*Descrição do problema*
Dê continuidade ao trecho sobre a Operação Dinastia do Lago a partir da última frase apresentada.

A Polícia Federal (PF) apreendeu cerca de R$ 990 mil, US$ 10 mil e € 1.255 em espécie, além de 21 veículos, durante o cumprimento de mandados de busca e apreensão da Operação Dinastia do Lago, deflagrada nesta quarta-feira (16). A ação mira o prefeito de Coari, Adail Pinheiro (Republicanos), e o filho dele, o deputado federal Adail Filho (MDB).

A operação investiga suspeitas de desvio de recursos públicos, corrupção e lavagem de dinheiro relacionadas à gestão municipal de Coari, no interior do Amazonas.

Em Manaus, os agentes federais apreenderam R$ 352.750, US$ 10 mil e € 1.255, além de 11 carros em endereços ligados aos investigados.

Em Coari, a PF encontrou cerca de R$ 637.750 e 10 veículos.

Imagens divulgadas pela PF também mostram objetos de luxo, como relógios e joias, entre os bens apreendidos durante a operação.

Segundo a PF, a investigação aponta para a possível atuação coordenada entre empresários, agentes públicos e terceiros.

Registros de dados salvos:
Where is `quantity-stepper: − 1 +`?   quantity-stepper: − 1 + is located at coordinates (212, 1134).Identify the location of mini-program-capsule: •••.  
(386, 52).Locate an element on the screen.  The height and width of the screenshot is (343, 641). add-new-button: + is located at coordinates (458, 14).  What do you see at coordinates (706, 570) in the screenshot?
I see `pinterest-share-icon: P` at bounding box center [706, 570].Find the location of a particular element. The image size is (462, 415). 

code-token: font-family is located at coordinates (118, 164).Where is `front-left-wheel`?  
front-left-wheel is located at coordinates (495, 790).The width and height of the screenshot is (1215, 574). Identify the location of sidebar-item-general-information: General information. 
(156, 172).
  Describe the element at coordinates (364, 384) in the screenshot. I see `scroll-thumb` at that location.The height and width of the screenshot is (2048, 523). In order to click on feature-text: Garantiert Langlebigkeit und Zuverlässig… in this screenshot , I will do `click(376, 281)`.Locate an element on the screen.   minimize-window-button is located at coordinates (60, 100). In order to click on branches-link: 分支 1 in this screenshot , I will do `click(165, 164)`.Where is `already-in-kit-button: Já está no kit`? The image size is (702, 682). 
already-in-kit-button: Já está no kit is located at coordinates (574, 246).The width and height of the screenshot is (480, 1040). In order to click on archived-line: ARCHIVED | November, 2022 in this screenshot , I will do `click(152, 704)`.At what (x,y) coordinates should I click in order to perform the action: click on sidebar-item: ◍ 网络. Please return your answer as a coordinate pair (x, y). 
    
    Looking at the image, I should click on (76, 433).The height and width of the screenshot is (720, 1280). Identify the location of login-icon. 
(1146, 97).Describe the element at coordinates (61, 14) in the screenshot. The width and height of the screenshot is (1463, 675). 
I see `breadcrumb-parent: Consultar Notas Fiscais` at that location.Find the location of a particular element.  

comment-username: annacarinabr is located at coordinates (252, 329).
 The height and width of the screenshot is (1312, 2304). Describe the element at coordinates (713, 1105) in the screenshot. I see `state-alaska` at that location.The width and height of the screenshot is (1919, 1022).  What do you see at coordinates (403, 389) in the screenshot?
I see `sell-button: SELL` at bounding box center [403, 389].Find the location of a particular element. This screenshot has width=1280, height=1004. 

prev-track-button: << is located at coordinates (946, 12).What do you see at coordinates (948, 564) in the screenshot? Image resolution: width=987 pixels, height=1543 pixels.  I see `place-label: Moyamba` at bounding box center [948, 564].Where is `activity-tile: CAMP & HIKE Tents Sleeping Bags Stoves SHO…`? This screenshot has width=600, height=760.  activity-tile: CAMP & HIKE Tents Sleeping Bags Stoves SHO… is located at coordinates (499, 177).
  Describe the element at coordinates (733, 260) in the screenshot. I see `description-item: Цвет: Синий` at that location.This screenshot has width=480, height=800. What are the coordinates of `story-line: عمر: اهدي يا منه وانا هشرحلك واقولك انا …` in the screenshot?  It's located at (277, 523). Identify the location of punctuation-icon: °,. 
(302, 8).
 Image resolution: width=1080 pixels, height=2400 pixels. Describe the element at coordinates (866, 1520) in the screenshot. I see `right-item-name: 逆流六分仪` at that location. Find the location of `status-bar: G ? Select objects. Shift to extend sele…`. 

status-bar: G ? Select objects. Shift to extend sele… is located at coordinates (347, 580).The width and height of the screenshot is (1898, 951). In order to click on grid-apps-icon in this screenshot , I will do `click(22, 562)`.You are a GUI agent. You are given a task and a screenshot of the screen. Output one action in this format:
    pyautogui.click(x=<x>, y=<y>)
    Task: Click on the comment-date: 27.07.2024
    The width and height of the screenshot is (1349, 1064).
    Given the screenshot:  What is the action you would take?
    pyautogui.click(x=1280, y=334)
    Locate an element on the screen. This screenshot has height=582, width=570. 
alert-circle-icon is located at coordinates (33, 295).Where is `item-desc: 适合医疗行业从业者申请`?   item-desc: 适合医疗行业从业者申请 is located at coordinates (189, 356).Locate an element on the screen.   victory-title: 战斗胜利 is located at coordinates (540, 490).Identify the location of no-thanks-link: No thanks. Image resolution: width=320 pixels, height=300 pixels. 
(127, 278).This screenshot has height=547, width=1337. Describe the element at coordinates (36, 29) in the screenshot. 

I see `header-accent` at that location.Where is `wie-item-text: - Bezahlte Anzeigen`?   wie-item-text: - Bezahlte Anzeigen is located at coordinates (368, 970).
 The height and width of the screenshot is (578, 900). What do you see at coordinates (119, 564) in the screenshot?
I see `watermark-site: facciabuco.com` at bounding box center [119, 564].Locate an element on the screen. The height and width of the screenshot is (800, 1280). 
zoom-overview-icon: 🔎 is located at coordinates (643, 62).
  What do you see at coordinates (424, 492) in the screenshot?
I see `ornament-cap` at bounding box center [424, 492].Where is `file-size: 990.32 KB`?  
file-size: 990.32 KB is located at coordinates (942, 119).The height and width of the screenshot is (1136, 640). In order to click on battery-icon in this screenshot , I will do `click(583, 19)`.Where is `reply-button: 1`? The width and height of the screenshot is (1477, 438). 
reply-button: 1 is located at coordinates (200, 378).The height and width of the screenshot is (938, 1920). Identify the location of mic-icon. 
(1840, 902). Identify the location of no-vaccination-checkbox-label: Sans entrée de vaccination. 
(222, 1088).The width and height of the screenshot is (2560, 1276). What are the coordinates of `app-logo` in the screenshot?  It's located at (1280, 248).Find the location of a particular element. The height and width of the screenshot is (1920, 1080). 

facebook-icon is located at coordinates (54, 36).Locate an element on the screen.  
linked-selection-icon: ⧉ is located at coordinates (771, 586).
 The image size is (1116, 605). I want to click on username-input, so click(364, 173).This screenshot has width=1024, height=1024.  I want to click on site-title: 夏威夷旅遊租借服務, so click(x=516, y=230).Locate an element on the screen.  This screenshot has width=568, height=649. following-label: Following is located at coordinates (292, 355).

*Resposta da tarefa*
As apurações indicam suspeitas de direcionamento de licitações, desvio de recursos públicos e movimentações financeiras para pagamento de vantagens indevidas e para ocultação da origem e dos destinatários finais dos valores.

Por determinação do ministro Alexandre de Moraes, do Supremo Tribunal Federal (STF), Adail Pinheiro e secretários municipais foram afastados dos cargos.

Adail Filho foi alvo de busca e apreensão, mas permanece no exercício do mandato na Câmara dos Deputados.

A defesa de Adail Pinheiro e Adail Filho informou que recebeu o cumprimento dos mandados de busca e apreensão “com surpresa”. O advogado Fabricio de Melo Parente afirmou que considera o afastamento do prefeito “desnecessário” e que pretende apresentar as medidas cabíveis após ter acesso ao conteúdo da investigação.

A defesa afirmou ainda que o cumprimento dos mandados de busca e apreensão não representa formação de culpa ou reconhecimento da prática de crimes. Segundo os advogados, os investigados não têm relação com os fatos que deram origem ao inquérito instaurado pelo STF e já adotam medidas para esclarecer o caso.

Os dois, segundo a defesa, reafirmam a confiança nas instituições e esperam que os fatos sejam esclarecidos e a normalidade restabelecida o quanto antes.